§ DIRECTIONS
Once the line containing "Image resolution: width=275" is found in the records below, return it and each following line exactly, up to and including the line containing "Uncheck the Pdf", and nothing else.
START THE RECORDS
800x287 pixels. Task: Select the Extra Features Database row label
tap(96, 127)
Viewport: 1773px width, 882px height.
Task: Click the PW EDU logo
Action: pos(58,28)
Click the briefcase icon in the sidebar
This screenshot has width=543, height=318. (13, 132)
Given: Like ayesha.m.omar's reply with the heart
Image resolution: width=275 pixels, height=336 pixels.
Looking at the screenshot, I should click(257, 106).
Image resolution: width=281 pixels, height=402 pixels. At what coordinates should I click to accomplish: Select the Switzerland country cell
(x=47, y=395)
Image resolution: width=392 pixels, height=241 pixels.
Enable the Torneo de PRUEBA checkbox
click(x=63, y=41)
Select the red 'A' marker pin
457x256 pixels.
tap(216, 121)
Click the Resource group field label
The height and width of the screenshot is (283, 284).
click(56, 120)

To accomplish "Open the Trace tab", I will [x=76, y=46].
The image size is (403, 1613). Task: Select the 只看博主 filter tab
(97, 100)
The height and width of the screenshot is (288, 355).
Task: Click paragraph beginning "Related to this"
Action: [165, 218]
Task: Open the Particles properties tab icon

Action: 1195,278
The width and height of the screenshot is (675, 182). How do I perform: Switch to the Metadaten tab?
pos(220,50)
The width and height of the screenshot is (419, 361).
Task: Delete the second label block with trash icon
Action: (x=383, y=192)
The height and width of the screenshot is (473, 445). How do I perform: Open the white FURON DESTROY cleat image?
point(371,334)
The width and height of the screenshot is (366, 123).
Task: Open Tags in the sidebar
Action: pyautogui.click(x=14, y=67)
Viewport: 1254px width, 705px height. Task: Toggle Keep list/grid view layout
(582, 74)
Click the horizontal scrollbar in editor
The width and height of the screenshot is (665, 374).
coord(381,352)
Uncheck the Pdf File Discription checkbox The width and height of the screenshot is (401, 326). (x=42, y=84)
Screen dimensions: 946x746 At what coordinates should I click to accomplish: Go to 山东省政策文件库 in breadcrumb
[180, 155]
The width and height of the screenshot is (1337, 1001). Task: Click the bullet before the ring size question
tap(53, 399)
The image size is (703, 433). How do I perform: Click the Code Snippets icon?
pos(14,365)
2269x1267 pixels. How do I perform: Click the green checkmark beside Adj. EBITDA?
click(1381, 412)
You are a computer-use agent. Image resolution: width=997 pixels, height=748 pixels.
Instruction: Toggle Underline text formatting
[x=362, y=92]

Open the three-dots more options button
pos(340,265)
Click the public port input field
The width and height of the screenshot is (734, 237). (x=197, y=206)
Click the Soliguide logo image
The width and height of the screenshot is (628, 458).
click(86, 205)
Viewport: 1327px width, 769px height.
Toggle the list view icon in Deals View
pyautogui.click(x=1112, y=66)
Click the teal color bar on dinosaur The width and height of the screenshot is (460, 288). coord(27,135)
END THE RECORDS
§ WRITTEN ANSWER
Image resolution: width=275 pixels, height=336 pixels.
Looking at the screenshot, I should click(257, 106).
Image resolution: width=281 pixels, height=402 pixels. At what coordinates should I click to accomplish: Select the Switzerland country cell
(x=47, y=395)
Image resolution: width=392 pixels, height=241 pixels.
Enable the Torneo de PRUEBA checkbox
click(x=63, y=41)
Select the red 'A' marker pin
457x256 pixels.
tap(216, 121)
Click the Resource group field label
The height and width of the screenshot is (283, 284).
click(56, 120)

To accomplish "Open the Trace tab", I will [x=76, y=46].
The image size is (403, 1613). Task: Select the 只看博主 filter tab
(97, 100)
The height and width of the screenshot is (288, 355).
Task: Click paragraph beginning "Related to this"
Action: [165, 218]
Task: Open the Particles properties tab icon

Action: 1195,278
The width and height of the screenshot is (675, 182). How do I perform: Switch to the Metadaten tab?
pos(220,50)
The width and height of the screenshot is (419, 361).
Task: Delete the second label block with trash icon
Action: (x=383, y=192)
The height and width of the screenshot is (473, 445). How do I perform: Open the white FURON DESTROY cleat image?
point(371,334)
The width and height of the screenshot is (366, 123).
Task: Open Tags in the sidebar
Action: pyautogui.click(x=14, y=67)
Viewport: 1254px width, 705px height. Task: Toggle Keep list/grid view layout
(582, 74)
Click the horizontal scrollbar in editor
The width and height of the screenshot is (665, 374).
coord(381,352)
Uncheck the Pdf File Discription checkbox The width and height of the screenshot is (401, 326). (x=42, y=84)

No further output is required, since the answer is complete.